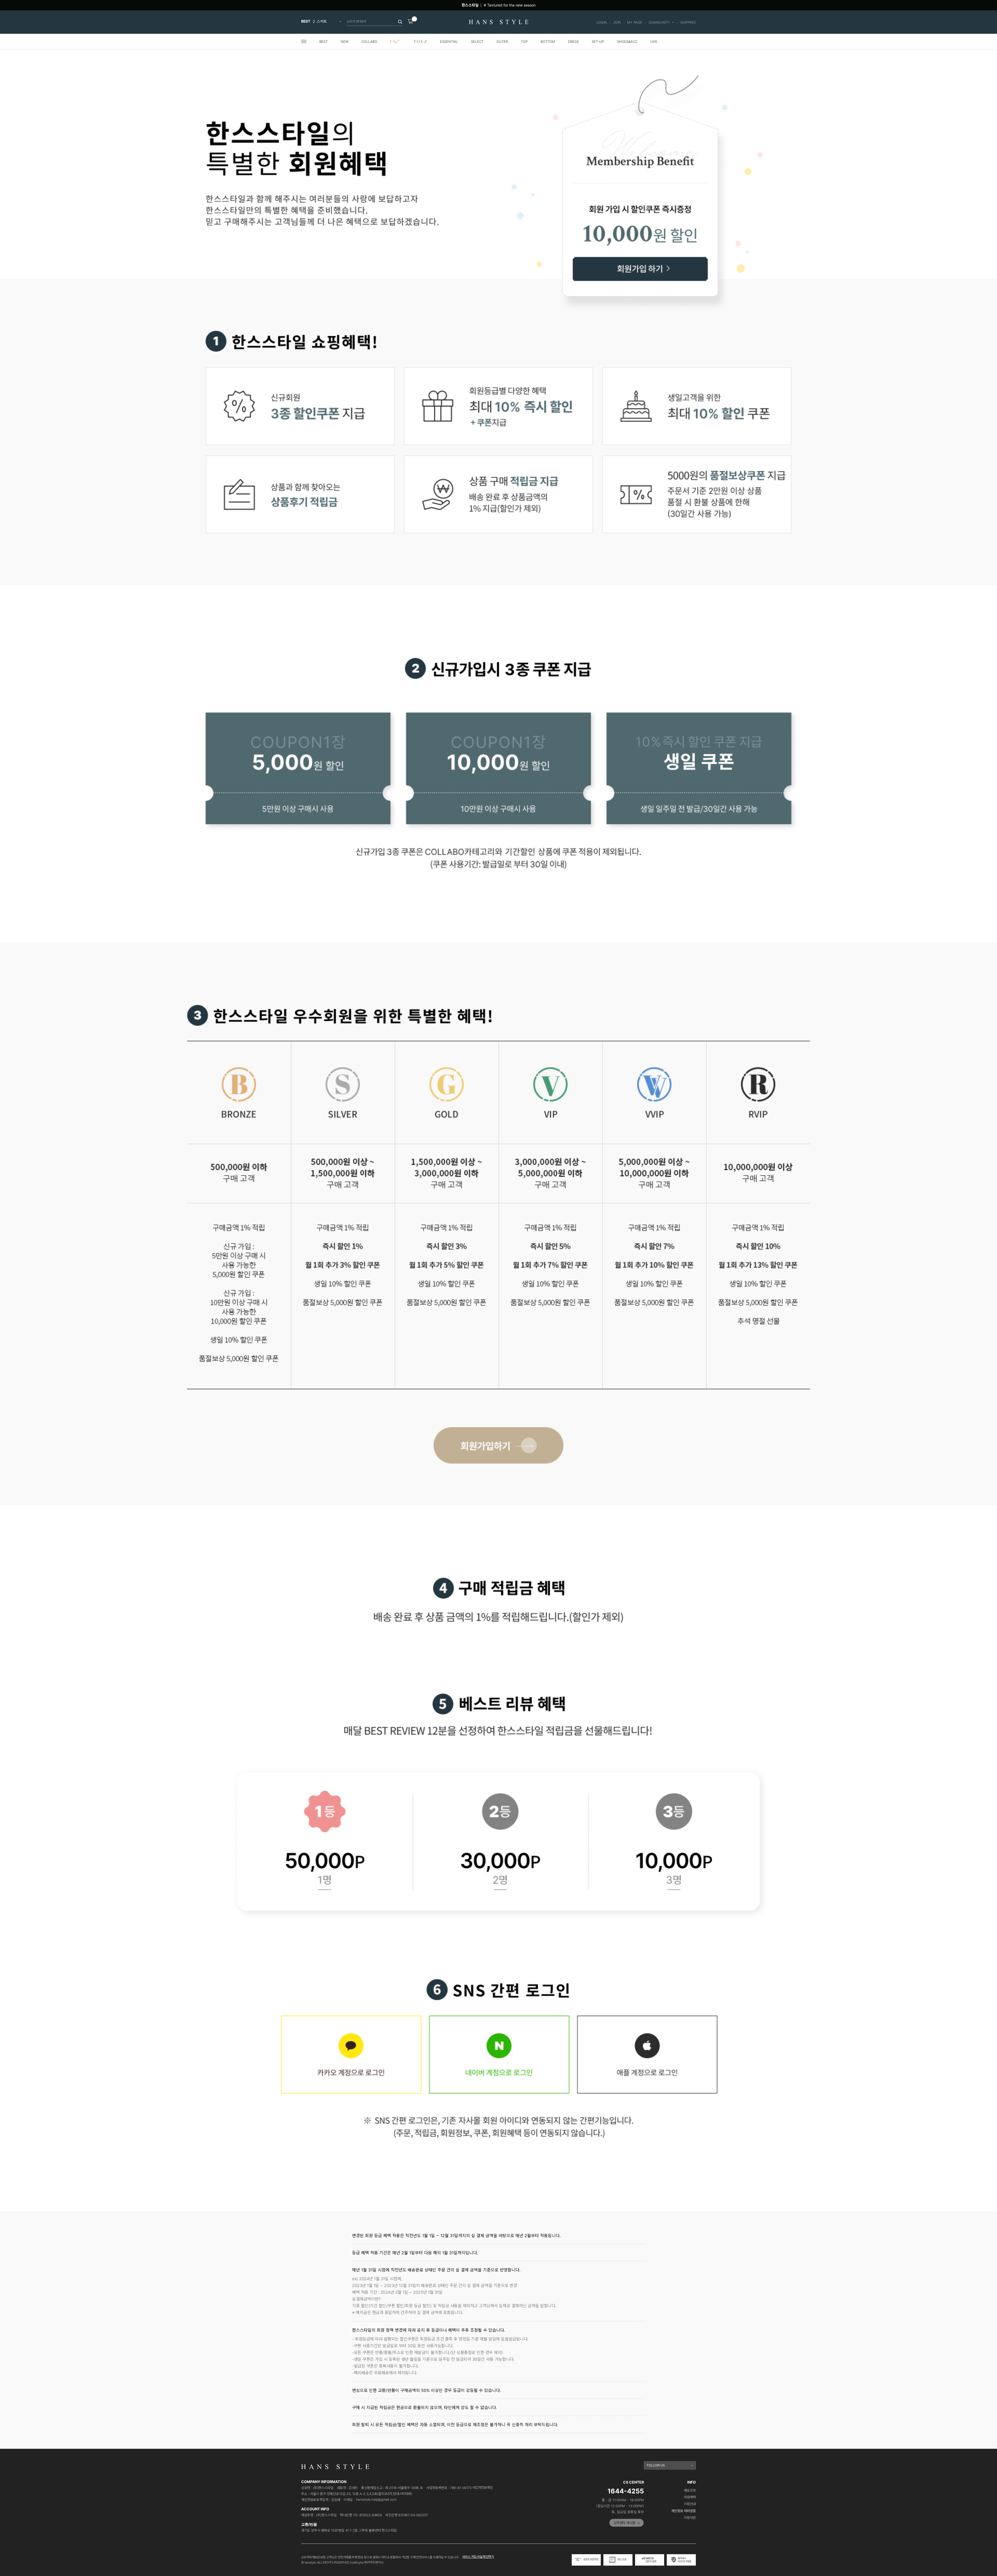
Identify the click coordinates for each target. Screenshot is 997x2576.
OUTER (502, 41)
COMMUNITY (659, 22)
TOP (524, 41)
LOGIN (601, 22)
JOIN (617, 22)
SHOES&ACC (627, 41)
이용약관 (690, 2517)
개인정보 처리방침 (683, 2511)
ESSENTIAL (449, 41)
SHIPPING (688, 22)
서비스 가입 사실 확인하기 (478, 2556)
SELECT (477, 41)
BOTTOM (548, 41)
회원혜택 (690, 2497)
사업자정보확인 (482, 2487)
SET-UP (598, 41)
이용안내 (690, 2504)
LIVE (653, 41)
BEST (323, 41)
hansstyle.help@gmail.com (376, 2499)
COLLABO (369, 41)
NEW (344, 41)
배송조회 (690, 2490)
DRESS (573, 41)
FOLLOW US (656, 2465)
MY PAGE (634, 22)
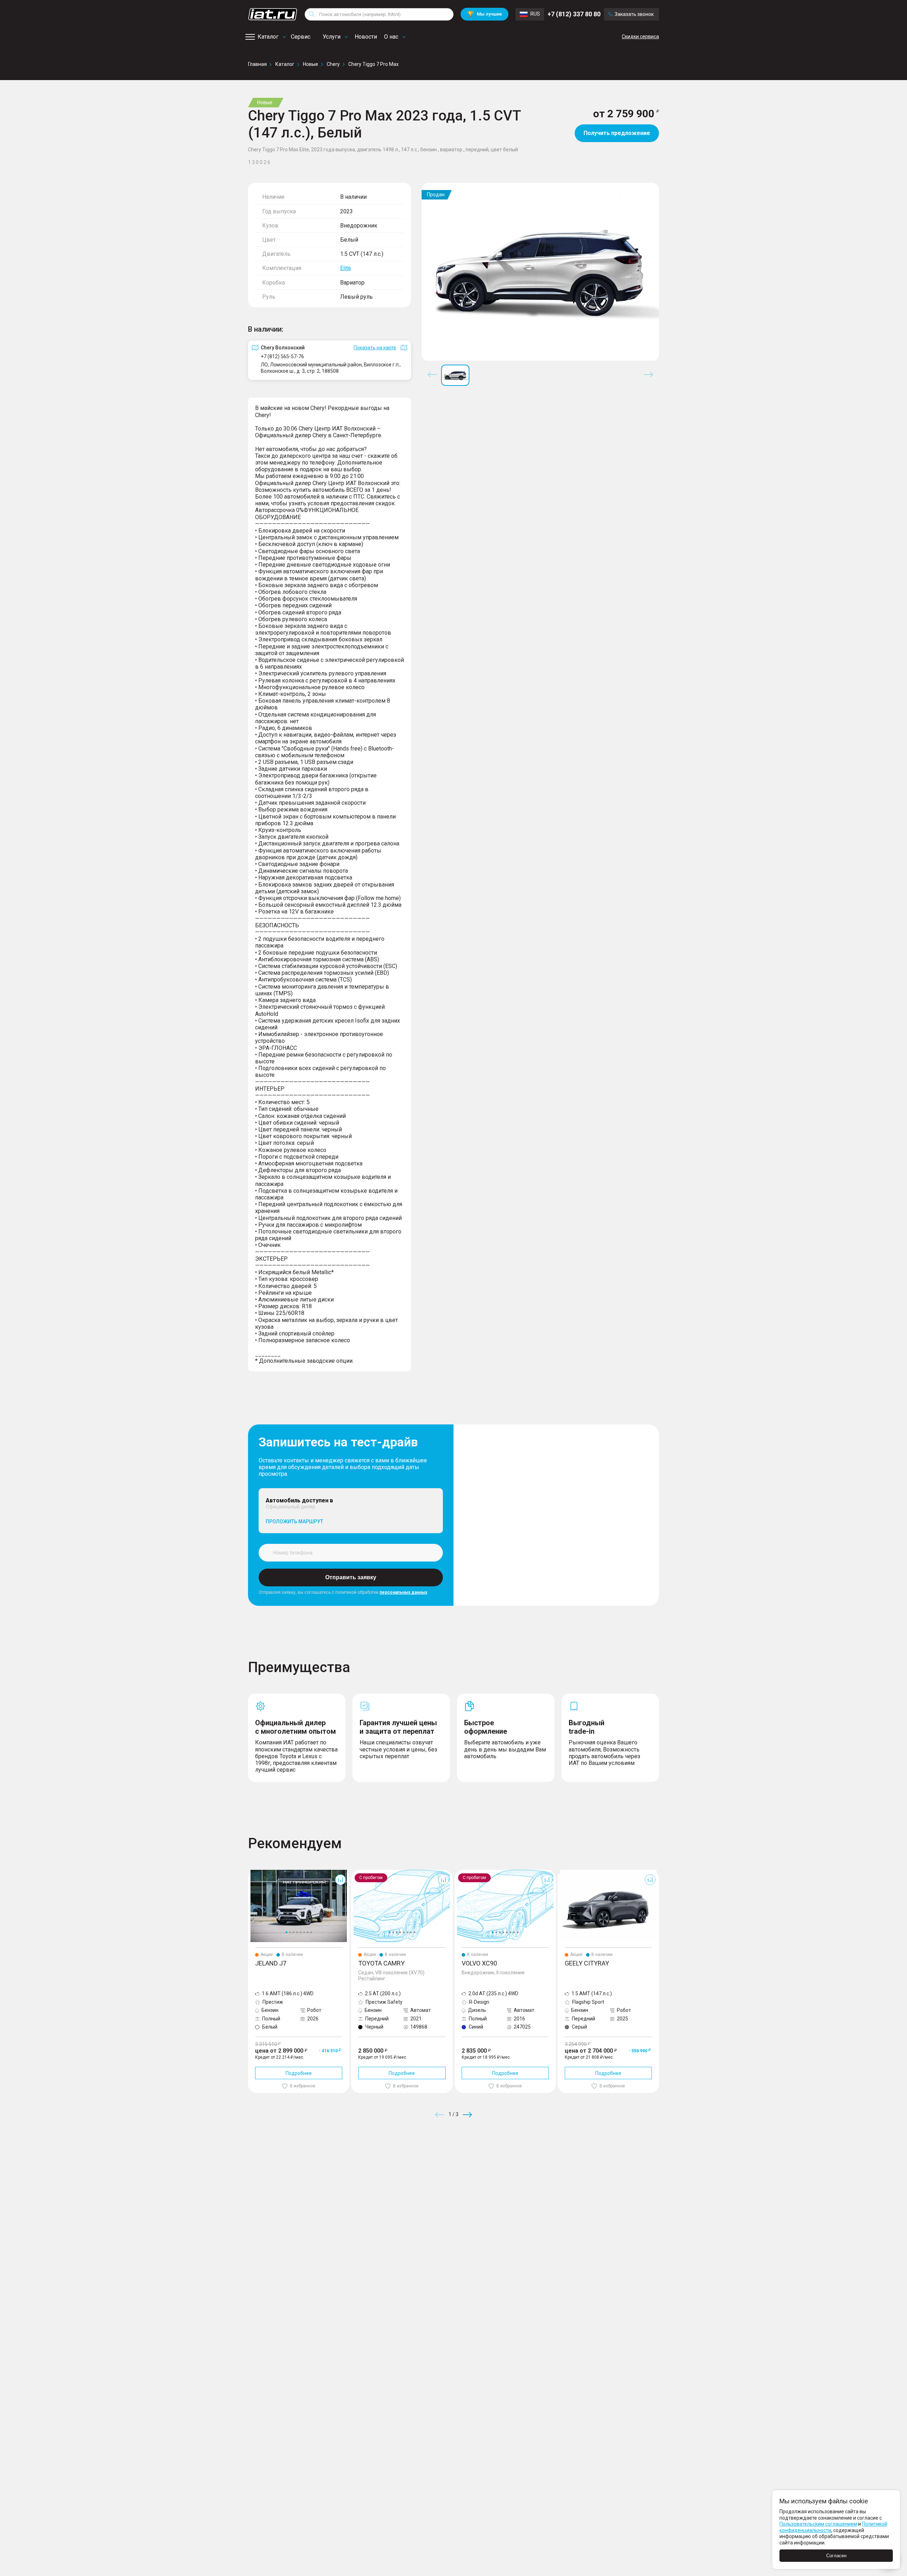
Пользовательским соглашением (818, 2524)
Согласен (836, 2555)
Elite (345, 268)
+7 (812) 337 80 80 (574, 14)
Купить (536, 2166)
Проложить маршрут (294, 1521)
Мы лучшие (484, 14)
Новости (366, 36)
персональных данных (403, 1592)
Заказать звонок (634, 14)
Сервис (300, 36)
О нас (391, 36)
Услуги (331, 36)
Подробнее (299, 2073)
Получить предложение (617, 133)
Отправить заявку (350, 1577)
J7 (251, 1872)
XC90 (461, 1872)
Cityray (565, 1872)
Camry (358, 1872)
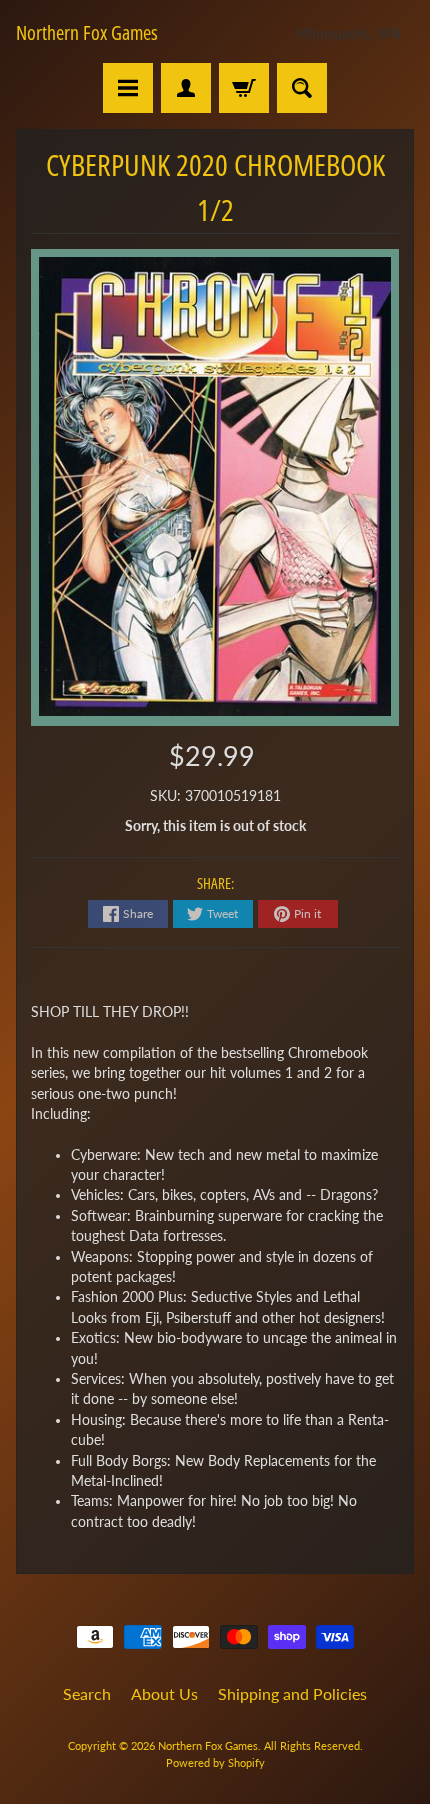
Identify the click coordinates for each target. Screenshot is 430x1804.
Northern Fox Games (87, 33)
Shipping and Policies (292, 1693)
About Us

* * * * *

_What you have to do_.
From the line containing "hansstyle.help@gmail.com (376, 2499)" to the end of the data above, give those lines again verbatim, with both endpoints included and no images.

_Final answer_.
hansstyle.help@gmail.com (376, 2499)
COLLABO (369, 41)
NEW (344, 41)
배송조회 (690, 2490)
DRESS (573, 41)
FOLLOW US (656, 2465)
MY PAGE (634, 22)
Пользовательским соглашением (818, 2524)
Согласен (836, 2555)
Elite (345, 268)
+7 (812) 337 80 80 (574, 14)
Купить (536, 2166)
Проложить маршрут (294, 1521)
Мы лучшие (484, 14)
Новости (366, 36)
персональных данных (403, 1592)
Заказать звонок (634, 14)
Сервис (300, 36)
О нас (391, 36)
Услуги (331, 36)
Подробнее (299, 2073)
Получить предложение (617, 133)
Отправить заявку (350, 1577)
J7 (251, 1872)
XC90 (461, 1872)
Cityray (565, 1872)
Camry (358, 1872)
Identify the click coordinates for each target. Screenshot is 430x1804.
Northern Fox Games (87, 33)
Shipping and Policies (292, 1693)
About Us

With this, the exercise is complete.